• In a new post on Site X, Santiment, a blockchain analytics company, has revealed that altcoins have generally been generating high returns recently, based on the MVRV ratio.

The market realized value ratio (MVRV) is a metric that tracks the relationship between the market and realized value of any #cryptocurrency. Realized value here refers to the capitalization model, which assumes that the real value of a token in circulation is not the current spot price of the asset, but the value at the time it was last moved on the #blockchain. See also: By the numbers: how many bitcoins will a whale buy in 2024?

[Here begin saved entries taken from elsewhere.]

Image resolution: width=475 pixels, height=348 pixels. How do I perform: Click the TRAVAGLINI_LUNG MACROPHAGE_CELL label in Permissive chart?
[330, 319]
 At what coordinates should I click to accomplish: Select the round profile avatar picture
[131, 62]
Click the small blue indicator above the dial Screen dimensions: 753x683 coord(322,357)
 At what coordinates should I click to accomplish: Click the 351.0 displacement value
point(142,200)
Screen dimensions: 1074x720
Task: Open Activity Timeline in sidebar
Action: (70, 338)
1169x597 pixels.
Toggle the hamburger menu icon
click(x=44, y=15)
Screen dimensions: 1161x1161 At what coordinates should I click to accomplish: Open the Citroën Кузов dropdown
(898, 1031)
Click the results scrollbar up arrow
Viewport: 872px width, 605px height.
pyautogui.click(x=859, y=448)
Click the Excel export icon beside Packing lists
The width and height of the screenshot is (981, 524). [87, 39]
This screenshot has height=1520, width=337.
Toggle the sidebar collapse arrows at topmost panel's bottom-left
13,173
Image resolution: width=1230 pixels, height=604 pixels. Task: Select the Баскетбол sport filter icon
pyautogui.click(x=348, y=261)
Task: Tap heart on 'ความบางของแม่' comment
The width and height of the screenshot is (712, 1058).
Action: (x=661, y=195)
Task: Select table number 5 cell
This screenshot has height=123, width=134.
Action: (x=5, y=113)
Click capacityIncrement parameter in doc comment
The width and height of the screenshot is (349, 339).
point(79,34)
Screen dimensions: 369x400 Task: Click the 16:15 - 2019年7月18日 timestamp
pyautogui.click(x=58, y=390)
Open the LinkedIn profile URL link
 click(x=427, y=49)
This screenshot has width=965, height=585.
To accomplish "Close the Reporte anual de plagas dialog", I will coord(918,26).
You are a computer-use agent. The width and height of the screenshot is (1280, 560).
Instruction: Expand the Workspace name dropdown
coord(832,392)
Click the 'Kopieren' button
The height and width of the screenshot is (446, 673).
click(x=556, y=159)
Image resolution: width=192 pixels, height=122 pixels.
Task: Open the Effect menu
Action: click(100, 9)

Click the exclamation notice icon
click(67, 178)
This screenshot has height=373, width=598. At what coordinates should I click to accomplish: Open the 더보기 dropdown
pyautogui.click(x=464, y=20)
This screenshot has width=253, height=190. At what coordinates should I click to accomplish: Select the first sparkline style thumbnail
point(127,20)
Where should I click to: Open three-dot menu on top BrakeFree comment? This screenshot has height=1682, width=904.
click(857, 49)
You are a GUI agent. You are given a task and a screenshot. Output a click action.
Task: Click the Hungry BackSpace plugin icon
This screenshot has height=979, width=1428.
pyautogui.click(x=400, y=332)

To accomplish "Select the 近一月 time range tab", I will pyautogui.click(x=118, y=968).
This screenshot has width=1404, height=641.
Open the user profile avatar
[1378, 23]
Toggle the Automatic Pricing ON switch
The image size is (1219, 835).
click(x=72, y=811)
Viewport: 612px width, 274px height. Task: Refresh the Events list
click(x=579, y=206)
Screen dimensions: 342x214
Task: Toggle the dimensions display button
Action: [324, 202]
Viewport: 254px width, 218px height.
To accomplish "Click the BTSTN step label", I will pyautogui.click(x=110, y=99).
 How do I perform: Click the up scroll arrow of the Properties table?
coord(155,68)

The token was most likely last traded when it last changed hands, so its previous price is the current base price. Thus, the realized price is essentially the cost basis in the market for each investor.

The MVRV ratio compares the market value of an asset (i. e. the total value currently held by an investor) to the realized value (i. e. the value invested in the coin by the holder as a whole) and thus gives an idea of the rate of return for the average cryptocurrency investor.

Historically, investors with large gains (i. e. , high MVRV ratios) signal that their assets are overheating, while investors with losses indicate overbought conditions. Based on this historical pattern, Santiment has identified "opportunity zones" and "danger zones" in the market.

The chart below shows the different timeframes and indicators of divergence in MVRV ratios of different altcoins:

According to the Santimento model, a divergence in MVRV ratio (from the normal value of 0%) to -1 indicates that the asset is in the danger zone where traders are making high profits. The chart shows that most of the #altcoins are in this zone.

With the exception of some lagging altcoins, most cryptocurrency projects are profitable in the medium to long term for the average wallet," explains Santimento. In other words, our model shows quite a few "overbought" signals.